[Work instructions] Your answer is the line containing "Where should I click to: Click the plus" plus every line after it to the end of the data below, transcribed exactly and with nothing else.

[Data]

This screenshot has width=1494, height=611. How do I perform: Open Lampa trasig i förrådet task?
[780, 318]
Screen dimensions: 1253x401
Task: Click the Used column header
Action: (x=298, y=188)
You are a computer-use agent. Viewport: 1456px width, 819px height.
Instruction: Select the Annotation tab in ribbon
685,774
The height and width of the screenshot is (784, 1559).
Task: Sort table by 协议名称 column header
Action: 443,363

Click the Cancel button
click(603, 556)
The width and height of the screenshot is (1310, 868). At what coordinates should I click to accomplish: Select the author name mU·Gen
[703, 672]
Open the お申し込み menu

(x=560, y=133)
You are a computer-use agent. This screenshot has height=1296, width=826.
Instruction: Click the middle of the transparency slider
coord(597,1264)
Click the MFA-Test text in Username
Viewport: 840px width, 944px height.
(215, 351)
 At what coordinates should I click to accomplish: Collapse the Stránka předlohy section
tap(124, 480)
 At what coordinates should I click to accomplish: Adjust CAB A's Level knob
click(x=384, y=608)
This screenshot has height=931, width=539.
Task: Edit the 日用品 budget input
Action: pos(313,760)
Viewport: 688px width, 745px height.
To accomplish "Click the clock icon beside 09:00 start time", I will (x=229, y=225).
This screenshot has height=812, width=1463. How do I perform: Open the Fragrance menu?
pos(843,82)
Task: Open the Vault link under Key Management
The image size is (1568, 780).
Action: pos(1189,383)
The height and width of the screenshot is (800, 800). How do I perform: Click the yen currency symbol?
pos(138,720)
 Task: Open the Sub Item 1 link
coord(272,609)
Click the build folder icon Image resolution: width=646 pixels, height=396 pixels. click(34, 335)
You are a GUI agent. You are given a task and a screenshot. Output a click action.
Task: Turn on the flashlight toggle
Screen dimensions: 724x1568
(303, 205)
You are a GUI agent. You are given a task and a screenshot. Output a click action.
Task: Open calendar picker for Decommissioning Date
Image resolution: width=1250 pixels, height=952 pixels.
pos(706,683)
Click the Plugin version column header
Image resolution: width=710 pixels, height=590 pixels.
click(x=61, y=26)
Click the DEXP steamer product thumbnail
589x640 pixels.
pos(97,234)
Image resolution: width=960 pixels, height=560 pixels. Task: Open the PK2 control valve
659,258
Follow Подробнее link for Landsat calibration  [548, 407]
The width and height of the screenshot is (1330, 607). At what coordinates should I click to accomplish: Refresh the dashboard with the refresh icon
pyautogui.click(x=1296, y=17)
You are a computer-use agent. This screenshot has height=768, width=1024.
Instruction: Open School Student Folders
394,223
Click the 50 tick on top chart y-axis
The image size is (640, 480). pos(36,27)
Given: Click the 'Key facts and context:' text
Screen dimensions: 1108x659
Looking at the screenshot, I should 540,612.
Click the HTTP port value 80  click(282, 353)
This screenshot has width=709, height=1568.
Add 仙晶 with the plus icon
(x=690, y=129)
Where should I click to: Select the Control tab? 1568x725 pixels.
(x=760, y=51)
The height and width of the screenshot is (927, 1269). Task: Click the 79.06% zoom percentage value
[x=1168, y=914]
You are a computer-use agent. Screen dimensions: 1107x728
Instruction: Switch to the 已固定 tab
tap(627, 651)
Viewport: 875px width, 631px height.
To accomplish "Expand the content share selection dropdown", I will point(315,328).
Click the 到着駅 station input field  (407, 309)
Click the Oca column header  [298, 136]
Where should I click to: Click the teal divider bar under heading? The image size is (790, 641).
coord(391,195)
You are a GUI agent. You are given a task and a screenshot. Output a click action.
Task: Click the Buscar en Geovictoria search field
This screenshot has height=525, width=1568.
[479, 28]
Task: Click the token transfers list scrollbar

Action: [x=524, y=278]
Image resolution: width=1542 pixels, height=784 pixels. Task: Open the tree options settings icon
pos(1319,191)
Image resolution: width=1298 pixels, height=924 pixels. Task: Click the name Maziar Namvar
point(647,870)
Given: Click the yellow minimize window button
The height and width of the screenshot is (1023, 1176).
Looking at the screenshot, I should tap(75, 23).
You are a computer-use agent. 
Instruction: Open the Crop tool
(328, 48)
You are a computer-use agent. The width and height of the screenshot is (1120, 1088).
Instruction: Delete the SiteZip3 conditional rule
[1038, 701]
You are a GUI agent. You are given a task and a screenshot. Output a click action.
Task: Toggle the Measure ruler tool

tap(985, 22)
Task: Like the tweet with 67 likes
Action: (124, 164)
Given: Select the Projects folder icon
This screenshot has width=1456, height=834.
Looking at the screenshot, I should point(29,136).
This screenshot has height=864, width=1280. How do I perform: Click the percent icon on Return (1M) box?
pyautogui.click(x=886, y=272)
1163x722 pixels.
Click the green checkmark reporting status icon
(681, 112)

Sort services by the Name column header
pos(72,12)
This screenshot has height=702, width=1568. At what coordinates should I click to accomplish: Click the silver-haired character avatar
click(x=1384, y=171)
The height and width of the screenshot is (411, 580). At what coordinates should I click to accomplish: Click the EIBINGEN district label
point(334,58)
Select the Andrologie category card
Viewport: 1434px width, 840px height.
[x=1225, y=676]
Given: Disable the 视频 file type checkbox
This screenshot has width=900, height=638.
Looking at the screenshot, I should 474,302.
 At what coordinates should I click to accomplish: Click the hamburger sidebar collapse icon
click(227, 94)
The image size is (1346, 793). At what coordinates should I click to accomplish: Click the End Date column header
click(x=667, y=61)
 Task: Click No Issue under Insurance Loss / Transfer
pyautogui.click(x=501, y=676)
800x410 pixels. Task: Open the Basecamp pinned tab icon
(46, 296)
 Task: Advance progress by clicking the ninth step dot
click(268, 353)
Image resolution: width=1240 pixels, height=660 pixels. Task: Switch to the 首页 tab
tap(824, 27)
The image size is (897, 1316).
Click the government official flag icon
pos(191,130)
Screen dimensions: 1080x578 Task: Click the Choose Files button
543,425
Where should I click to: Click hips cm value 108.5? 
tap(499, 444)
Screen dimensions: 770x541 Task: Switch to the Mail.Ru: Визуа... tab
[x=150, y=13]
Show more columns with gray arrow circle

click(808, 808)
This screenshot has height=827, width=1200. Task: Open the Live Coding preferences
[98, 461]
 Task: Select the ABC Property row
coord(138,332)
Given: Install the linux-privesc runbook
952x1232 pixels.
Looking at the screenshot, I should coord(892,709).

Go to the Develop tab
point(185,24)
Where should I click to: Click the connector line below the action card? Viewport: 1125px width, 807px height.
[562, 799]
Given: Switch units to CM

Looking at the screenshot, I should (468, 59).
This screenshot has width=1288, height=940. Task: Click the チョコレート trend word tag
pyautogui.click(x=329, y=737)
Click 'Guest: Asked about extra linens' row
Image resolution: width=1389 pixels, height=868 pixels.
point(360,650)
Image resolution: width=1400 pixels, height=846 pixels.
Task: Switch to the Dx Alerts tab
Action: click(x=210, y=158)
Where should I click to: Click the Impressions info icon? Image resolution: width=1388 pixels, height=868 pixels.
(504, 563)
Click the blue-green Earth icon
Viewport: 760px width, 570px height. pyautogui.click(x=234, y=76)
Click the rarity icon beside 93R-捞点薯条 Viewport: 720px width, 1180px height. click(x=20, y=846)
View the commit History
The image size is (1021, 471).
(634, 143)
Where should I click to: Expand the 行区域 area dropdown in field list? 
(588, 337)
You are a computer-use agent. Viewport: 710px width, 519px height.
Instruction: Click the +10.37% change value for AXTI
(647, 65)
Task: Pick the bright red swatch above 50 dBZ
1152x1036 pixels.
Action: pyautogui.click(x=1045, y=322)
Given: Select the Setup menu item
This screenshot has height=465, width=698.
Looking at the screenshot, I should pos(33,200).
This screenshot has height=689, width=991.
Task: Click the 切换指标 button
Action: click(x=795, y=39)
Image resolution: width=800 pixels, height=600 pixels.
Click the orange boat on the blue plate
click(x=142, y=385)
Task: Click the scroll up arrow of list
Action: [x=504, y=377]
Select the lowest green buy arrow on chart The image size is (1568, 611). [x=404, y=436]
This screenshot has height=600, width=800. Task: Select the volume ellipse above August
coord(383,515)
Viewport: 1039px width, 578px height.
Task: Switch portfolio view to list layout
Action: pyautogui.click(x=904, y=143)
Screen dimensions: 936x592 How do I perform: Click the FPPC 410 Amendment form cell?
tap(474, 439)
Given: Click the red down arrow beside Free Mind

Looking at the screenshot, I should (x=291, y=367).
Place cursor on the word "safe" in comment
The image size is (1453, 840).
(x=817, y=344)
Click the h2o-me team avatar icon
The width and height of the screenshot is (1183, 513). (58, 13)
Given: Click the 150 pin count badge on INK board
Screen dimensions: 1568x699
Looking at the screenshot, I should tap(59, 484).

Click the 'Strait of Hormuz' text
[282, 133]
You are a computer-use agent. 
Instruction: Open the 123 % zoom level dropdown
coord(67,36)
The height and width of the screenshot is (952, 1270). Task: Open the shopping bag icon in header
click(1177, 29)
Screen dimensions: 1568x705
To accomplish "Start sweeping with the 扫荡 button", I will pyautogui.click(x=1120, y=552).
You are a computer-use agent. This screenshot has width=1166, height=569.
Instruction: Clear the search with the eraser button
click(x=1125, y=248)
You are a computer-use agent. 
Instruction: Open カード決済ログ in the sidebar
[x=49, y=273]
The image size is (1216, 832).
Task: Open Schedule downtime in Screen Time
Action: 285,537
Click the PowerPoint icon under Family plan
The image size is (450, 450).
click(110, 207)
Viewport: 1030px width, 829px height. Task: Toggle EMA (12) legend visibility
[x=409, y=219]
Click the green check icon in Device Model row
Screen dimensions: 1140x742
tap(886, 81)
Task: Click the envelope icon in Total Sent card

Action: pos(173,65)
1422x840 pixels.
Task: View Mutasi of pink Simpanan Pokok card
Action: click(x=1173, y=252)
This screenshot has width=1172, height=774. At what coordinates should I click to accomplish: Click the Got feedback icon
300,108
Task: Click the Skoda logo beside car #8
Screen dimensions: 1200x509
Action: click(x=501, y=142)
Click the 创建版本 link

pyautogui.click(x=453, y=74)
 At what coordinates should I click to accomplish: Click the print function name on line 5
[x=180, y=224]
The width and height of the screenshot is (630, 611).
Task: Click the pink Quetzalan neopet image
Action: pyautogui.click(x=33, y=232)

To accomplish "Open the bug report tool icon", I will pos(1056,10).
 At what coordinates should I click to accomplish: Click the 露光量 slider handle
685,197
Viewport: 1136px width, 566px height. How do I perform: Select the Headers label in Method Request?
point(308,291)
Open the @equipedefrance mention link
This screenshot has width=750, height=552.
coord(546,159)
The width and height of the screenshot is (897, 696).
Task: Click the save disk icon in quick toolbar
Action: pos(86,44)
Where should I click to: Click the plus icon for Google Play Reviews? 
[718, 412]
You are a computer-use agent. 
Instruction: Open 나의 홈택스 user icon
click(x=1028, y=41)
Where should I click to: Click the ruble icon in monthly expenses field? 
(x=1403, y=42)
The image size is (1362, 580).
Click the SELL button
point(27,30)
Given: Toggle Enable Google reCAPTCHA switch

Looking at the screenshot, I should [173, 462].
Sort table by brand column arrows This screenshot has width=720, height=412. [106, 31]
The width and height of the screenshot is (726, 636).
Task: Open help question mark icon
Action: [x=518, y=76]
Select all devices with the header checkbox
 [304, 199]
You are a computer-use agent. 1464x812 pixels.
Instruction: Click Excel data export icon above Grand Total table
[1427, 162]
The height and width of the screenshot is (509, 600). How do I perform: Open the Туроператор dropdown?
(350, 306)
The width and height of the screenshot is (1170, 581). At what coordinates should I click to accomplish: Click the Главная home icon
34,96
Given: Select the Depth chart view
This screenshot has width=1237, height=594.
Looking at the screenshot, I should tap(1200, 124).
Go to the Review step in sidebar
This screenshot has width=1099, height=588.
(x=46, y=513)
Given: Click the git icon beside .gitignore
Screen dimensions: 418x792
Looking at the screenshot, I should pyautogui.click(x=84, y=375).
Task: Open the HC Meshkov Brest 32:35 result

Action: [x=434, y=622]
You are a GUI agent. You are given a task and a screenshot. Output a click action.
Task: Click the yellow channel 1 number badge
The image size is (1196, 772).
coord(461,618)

[Answer to the problem]
Where should I click to: Click the plus icon for Google Play Reviews? 
[718, 412]
You are a computer-use agent. 
Instruction: Open 나의 홈택스 user icon
click(x=1028, y=41)
Where should I click to: Click the ruble icon in monthly expenses field? 
(x=1403, y=42)
The image size is (1362, 580).
Click the SELL button
point(27,30)
Given: Toggle Enable Google reCAPTCHA switch

Looking at the screenshot, I should [173, 462].
Sort table by brand column arrows This screenshot has width=720, height=412. [106, 31]
The width and height of the screenshot is (726, 636).
Task: Open help question mark icon
Action: [x=518, y=76]
Select all devices with the header checkbox
 [304, 199]
You are a computer-use agent. 1464x812 pixels.
Instruction: Click Excel data export icon above Grand Total table
[1427, 162]
The height and width of the screenshot is (509, 600). How do I perform: Open the Туроператор dropdown?
(350, 306)
The width and height of the screenshot is (1170, 581). At what coordinates should I click to accomplish: Click the Главная home icon
34,96
Given: Select the Depth chart view
This screenshot has width=1237, height=594.
Looking at the screenshot, I should tap(1200, 124).
Go to the Review step in sidebar
This screenshot has width=1099, height=588.
(x=46, y=513)
Given: Click the git icon beside .gitignore
Screen dimensions: 418x792
Looking at the screenshot, I should pyautogui.click(x=84, y=375).
Task: Open the HC Meshkov Brest 32:35 result

Action: [x=434, y=622]
You are a GUI agent. You are given a task and a screenshot. Output a click action.
Task: Click the yellow channel 1 number badge
The image size is (1196, 772).
coord(461,618)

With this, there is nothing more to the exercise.